A supplemental soundtrack was released through the Japanese iTunes service and the Square-Enix Music Download page on August 22, 2006. Titled Dirge of Cerberus: Final Fantasy VII Multiplayer Mode Original Sound Collections, this album consists of 27 tracks, including several songs from the single player game which were not included in the official soundtrack, as well as all of the original music composed for the multiplayer mode, and two new songs composed by Ryo Yamazaki for the North American release of the game.

==Reception==

Dirge of Cerberus received mixed reviews from critics. At GameRankings, the game holds a score of 60%. The combined score from Metacritic is 57 out of 100 based on 51 reviews.

GameSpot stated that the game "does have a few interesting and even entertaining moments, but will ultimately leave action game fans and Final Fantasy fans feeling unfulfilled". Despite stating that it is not "the best use of the Final Fantasy VII universe", IGN called it "a decent game with a strong story and occasionally-engaging rifle blasting". 1UP.com criticized the enemies' artificial intelligence and weak scenarios, and labeling the story "boring". Reviewer from Electronic Gaming Monthlys Shane Bettenhausen opined that he found all of the titles (As of 2006) in the Compilation of Final Fantasy VII to be unappealing. Eurogamer found that Dirge of Cerberus was a "risky gamble" by Square Enix, as their first shooter, and he criticized the fact that most of the main characters in the game were either optional in Final Fantasy VII or had only small roles. GameSpy called its gameplay and plot "interesting", but found other aspects generic.

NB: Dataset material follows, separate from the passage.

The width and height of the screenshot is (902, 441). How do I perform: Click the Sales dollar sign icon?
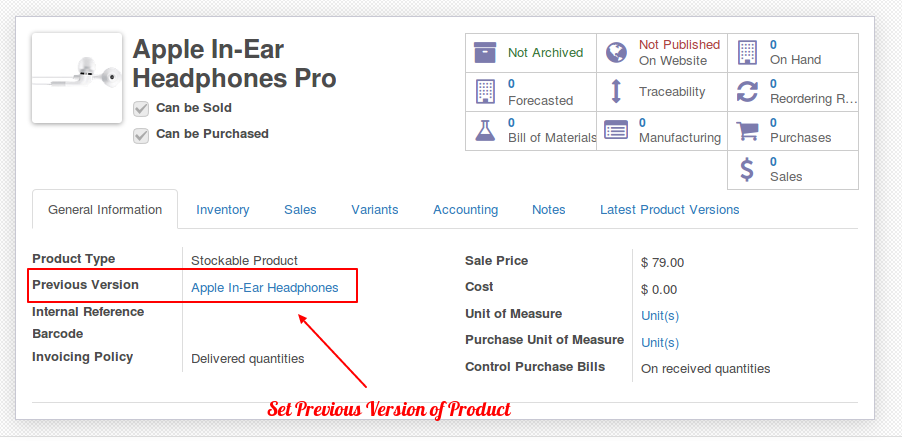pos(747,170)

GameTrailers praised the game's storyline, calling it "convoluted, but incredibly impressive in its scope". They also praised the changes Square had made to the Western versions but found the game to be very similar to Devil May Cry, and felt that it didn't make good enough use of Vincent's abilities. While the CGI cutscenes and designs also received positive comments, the lack of variety in enemy types was criticized. G4s game review show, X-Play, responded negatively, citing poor level design, weak gameplay, too many cutscenes, and bad AI.

Aggregate scores
| Aggregator | Score |
|---|---|
| GameRankings | 60% |
| Metacritic | 57/100 |

Review scores
| Publication | Score |
|---|---|
| 1Up.com | D+ |
| Electronic Gaming Monthly | C |
| Eurogamer | 5/10 |
| Famitsu | 28/40 |
| GameSpot | 6.0/10 |
| GameSpy | 3/5 |
| GameTrailers | 7.2/10 |
| IGN | 7.0/10 |
| X-Play | 2/5 |
| Dengeki PS2 | 313/400 |

===Sales===
Dirge of Cerberus: Final Fantasy VII shipped 392,000 units in its first week. As of August 2008, 460,000 units were sold in North America and 270,000 units in Europe. Three months later, over 513,000 copies of the game have been sold in Japan alone. In July 2006, Dirge of Cerberus was in Sony's Gold category of top-selling video games (the Gold category includes games which have sold anything from 500,000 units to 1 million).

==Mobile phone games==
 was co-developed by Square Enix and Ideaworks3D, and published by Square Enix. The game was released on August 22, 2006 in North America and July 26, 2007 in Japan. Initially only available on Amp'd Mobile phones, the game was subsequently made available on Verizon's V Cast network. It was also unveiled as a flagship title for NTT DoCoMo's FOMA 903i handset at the 2006 Tokyo Game Show. The title initially contained only a single player mode, with a multiplayer function introduced at a later date. Lost Episode involves a 'missing' chapter of Dirge of Cerberus taking place between two events of the main game.

IGN called it "passable", arguing that the graphics did not fit the mobile phone, causing a sense of imbalance.

The game's storyline was recreated in the mobile game Final Fantasy VII: Ever Crisis.